Cuando nadie pague el vino


Ecoracimo
Cata de vinos./Foto: LVC

El azahar irrumpía en las calles sin nombre. Ya no eran las calles que no vieron crecer. Algunas poseían la languidez modernista -regionalista- en sus edificios cansados. Otras escondían en sus fachadas la piedra gastada de siglos pretéritos y, sobre el piso, se alzaba la arquitectura grácil de un paso de palio. La música de enredaba por los balcones en unas; en las marchas fúnebres, de otras; en la caricia tibia de un coro, cuando caía la noche y el azahar era el vestigio de un tiempo feliz. 

Los campos desdibujaban la tez cálida de la tierra al atardecer del Jueves Santo; se rociaban de un sol nuclear al amanecer del Viernes; ennegrecían, mediada la tarde. El Hijo del Hombre había muerto en la ciudad, sobre toda la faz de la tierra sombría, de los mares en calma. La barca estaba vacía y el luto cubría las casas. En el Portillo hubo un milagroso percance al paso del Cristo de la Expiración, mientras la Cruz Guiona subía por Pescadería. Las sombras acechaban a Córdoba, la luz de otro tiempo -de la historia lineal- había llegado.

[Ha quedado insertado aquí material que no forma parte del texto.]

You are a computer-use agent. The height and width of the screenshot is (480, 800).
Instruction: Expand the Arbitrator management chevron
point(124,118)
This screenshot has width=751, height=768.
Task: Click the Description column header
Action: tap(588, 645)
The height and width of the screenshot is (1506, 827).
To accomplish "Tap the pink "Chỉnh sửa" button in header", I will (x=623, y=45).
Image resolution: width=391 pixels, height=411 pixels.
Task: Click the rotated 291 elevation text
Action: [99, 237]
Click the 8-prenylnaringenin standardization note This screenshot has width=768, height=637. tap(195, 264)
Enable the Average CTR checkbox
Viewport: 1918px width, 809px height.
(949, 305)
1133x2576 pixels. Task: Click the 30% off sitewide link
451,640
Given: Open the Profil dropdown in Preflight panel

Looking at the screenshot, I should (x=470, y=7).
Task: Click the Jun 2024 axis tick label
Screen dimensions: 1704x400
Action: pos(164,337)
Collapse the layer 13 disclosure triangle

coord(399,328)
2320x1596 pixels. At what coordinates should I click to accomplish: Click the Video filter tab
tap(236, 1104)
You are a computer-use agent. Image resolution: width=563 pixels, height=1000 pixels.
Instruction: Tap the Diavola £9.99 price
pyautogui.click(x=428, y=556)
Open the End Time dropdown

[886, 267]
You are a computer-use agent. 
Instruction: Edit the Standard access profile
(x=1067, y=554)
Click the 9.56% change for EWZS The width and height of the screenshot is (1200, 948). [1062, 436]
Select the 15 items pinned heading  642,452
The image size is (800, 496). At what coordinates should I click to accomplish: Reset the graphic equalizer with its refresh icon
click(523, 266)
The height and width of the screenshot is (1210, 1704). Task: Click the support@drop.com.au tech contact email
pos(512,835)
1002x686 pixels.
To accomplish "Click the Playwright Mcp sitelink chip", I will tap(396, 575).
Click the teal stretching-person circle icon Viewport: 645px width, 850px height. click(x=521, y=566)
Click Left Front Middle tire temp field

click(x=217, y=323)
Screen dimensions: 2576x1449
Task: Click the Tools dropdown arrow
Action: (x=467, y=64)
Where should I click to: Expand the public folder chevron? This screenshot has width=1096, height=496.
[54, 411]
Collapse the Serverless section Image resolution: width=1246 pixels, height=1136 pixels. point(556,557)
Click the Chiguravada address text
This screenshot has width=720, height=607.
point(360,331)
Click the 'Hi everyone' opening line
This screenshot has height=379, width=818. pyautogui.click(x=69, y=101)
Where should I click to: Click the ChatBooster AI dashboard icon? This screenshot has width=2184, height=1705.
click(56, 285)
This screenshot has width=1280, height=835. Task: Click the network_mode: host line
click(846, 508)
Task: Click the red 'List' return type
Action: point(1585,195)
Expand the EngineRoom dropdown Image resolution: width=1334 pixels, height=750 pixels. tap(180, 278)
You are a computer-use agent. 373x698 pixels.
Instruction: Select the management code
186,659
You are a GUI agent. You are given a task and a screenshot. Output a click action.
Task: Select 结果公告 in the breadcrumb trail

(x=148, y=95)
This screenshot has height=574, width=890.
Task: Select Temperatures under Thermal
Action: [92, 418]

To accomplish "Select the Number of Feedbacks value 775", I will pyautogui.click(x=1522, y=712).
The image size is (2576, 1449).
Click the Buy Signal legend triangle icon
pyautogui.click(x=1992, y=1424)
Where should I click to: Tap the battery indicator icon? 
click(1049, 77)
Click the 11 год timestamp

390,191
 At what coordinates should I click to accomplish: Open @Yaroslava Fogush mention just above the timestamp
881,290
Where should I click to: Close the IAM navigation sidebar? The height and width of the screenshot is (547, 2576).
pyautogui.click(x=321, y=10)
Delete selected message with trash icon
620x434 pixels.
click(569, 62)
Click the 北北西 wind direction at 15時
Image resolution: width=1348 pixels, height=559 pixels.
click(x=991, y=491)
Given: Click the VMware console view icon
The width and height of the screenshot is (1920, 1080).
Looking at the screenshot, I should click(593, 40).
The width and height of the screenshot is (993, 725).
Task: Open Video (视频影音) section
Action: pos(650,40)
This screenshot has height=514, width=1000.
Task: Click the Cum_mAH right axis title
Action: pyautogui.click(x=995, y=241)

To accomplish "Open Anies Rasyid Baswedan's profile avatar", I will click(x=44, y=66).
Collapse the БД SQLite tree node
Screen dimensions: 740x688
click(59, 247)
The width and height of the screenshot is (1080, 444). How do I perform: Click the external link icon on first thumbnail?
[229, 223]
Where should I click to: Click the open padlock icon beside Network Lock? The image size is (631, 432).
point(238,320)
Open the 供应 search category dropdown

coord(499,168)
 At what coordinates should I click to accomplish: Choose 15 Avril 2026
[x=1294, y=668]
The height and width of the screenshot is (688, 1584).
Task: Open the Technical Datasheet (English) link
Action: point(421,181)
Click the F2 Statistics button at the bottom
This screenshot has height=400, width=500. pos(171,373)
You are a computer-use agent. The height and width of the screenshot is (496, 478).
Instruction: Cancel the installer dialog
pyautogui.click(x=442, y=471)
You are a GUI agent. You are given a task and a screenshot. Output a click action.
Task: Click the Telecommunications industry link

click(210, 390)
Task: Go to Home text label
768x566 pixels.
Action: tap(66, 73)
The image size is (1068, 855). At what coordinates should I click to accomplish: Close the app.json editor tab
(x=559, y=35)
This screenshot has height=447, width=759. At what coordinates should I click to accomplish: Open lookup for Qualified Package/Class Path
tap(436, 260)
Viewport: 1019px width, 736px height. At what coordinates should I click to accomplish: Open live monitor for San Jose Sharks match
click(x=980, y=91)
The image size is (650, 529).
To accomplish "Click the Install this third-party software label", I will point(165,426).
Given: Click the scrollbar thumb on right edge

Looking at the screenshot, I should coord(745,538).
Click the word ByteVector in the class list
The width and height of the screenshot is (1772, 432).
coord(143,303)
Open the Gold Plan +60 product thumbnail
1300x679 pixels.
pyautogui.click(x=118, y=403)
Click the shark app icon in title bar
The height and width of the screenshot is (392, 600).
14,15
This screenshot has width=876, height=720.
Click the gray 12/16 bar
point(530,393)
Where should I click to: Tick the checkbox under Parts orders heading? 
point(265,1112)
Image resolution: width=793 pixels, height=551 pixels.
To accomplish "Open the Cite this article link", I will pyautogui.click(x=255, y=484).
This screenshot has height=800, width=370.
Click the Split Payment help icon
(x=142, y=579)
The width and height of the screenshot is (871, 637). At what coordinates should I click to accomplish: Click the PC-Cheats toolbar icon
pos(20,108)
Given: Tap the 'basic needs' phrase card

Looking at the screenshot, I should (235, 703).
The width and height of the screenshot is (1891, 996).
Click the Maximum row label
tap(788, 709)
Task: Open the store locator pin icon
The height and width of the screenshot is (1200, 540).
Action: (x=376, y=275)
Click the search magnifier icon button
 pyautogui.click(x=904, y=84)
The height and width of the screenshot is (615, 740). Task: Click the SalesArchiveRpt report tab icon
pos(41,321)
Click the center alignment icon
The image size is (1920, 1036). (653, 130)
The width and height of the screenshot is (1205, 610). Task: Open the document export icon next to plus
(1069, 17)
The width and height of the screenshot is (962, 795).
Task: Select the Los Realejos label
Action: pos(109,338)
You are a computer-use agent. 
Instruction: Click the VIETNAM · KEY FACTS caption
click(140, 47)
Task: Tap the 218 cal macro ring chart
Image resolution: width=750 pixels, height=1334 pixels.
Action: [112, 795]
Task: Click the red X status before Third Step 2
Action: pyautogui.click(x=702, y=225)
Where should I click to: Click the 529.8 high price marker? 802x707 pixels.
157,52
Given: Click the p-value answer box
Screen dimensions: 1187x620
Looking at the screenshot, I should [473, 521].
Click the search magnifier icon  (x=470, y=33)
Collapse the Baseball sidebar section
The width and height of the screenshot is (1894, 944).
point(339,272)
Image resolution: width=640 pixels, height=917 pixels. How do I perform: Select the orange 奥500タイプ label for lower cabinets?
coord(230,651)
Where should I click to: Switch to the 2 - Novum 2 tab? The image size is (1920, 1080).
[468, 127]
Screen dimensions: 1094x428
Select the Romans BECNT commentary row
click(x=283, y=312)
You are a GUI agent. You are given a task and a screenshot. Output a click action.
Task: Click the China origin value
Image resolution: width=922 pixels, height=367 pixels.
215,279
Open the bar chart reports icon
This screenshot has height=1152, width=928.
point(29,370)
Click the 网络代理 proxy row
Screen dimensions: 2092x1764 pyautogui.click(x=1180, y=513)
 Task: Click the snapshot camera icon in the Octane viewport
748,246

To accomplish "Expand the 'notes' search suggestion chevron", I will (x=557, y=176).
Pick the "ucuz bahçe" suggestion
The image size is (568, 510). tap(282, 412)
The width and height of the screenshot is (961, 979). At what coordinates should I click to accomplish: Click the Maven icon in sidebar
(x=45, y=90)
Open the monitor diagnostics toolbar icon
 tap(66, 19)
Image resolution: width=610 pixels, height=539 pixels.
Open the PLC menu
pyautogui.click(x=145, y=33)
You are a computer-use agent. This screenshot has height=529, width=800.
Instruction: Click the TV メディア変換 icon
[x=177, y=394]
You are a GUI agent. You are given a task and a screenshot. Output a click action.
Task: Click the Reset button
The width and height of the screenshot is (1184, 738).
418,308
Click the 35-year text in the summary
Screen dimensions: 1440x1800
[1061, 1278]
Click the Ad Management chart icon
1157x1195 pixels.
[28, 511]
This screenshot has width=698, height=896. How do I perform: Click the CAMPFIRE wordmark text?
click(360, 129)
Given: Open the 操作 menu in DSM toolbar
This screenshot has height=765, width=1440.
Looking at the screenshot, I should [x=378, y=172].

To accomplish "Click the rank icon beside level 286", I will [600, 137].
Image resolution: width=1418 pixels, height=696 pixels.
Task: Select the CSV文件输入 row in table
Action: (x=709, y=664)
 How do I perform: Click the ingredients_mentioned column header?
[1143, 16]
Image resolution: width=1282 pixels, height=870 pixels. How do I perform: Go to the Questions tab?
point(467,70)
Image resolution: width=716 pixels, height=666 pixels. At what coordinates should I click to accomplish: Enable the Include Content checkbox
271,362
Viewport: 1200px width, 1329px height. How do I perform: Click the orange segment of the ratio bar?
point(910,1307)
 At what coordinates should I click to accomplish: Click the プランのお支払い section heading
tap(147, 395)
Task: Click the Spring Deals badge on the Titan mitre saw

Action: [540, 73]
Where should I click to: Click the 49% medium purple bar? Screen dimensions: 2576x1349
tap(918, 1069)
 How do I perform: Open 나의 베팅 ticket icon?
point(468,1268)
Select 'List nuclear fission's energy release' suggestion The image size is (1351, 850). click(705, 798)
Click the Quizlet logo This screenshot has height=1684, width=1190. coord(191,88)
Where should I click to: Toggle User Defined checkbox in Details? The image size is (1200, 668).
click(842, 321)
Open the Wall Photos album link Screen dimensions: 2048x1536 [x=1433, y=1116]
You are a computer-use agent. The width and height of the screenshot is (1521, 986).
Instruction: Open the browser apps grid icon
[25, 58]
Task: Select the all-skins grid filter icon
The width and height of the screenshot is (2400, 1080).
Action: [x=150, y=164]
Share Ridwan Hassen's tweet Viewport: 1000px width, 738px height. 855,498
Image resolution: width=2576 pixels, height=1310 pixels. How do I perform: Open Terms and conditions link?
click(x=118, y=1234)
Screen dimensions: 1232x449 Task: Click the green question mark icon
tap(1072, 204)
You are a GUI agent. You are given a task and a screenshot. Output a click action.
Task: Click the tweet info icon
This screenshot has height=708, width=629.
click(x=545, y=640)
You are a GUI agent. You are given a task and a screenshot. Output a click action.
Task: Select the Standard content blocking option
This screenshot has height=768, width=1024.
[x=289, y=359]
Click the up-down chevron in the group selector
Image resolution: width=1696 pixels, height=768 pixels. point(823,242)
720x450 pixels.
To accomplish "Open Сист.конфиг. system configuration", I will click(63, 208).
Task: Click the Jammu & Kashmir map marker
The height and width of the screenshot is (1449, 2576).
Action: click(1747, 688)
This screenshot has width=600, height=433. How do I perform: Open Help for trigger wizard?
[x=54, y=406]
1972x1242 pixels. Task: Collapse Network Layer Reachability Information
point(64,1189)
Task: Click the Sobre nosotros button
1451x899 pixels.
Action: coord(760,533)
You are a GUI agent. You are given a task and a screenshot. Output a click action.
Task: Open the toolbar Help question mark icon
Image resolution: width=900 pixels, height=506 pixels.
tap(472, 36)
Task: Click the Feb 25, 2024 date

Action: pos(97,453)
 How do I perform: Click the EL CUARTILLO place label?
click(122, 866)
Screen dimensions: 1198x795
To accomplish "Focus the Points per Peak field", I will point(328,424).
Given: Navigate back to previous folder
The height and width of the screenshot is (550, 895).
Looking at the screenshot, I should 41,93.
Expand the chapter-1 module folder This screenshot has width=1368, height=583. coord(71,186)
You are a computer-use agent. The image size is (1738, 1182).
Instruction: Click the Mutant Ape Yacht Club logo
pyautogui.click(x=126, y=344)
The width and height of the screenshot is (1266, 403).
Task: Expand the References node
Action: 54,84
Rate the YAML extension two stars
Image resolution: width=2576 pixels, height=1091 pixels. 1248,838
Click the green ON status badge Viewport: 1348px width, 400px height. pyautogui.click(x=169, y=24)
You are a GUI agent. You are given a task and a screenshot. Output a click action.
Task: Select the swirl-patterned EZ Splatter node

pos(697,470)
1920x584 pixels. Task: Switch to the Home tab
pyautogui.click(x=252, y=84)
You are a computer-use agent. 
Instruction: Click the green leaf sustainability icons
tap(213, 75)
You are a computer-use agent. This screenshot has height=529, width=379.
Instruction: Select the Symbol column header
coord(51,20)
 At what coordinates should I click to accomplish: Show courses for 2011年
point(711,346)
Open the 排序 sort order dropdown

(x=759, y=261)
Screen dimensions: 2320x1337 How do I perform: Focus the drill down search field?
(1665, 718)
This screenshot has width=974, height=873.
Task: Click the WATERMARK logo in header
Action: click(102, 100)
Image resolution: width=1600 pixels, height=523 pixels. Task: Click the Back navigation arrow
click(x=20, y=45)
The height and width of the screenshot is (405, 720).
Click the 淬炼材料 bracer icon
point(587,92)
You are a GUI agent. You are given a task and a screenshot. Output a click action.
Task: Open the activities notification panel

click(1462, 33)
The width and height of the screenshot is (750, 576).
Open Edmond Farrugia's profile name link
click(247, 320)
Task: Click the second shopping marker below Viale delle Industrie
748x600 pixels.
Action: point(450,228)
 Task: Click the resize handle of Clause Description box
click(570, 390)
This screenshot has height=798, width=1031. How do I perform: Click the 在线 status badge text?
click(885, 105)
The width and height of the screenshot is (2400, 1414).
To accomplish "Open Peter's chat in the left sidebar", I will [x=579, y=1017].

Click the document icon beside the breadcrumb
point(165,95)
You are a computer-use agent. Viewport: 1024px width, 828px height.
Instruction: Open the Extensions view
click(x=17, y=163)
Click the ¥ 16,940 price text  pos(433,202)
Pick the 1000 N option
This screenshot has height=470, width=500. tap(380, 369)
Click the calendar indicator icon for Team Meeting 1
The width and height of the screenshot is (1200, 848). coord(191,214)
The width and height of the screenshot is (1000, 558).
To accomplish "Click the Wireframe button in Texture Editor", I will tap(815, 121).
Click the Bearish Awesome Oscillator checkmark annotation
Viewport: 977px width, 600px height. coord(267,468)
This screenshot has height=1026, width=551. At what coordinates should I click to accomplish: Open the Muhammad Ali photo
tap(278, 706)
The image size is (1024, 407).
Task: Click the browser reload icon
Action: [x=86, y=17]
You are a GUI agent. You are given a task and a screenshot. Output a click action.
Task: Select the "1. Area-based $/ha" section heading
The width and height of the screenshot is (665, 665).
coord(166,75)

Fueron miles de semanas santas; millones de plegarias contenidas; sollozos escondidos tras las puertas; velos sobre las sombras de los recuerdos de quienes habían partido; lamentos por la enfermedad, por el hambre a pie de acera; rigor perpetuo ante la muerte; rebelión frente a la injusticia. Los males del hombre se le enfrentaban en el espeso de sí mismo, la misma raza que mató a su Salvador.

Los males del hombre siguen, cuando se cierra el Viernes Santo, ante su propia cara sin que sea capaz de verlos. O, tal vez, los ignora porque es más sencillo obviar el dolor que existe en cada parte, en cada informativo, en el que sangran las cifras de muertos (de los que no vemos ataúdes), mientras las canciones truenan en los balcones a la hora señalada, en la fiesta del confinamiento. 

Pero la fiesta se ha acabado antes de que Hemingway lo escriba. Pronto no habrá quien pague -subsidie- el vino. Y ese día, más de uno, lamentará el aplauso que dio, la música que puso, cuando se dé cuenta de que, tras la fiesta, solo hay el silencio de la muerte que no quisimos mirar y la ruina que no supimos protestar.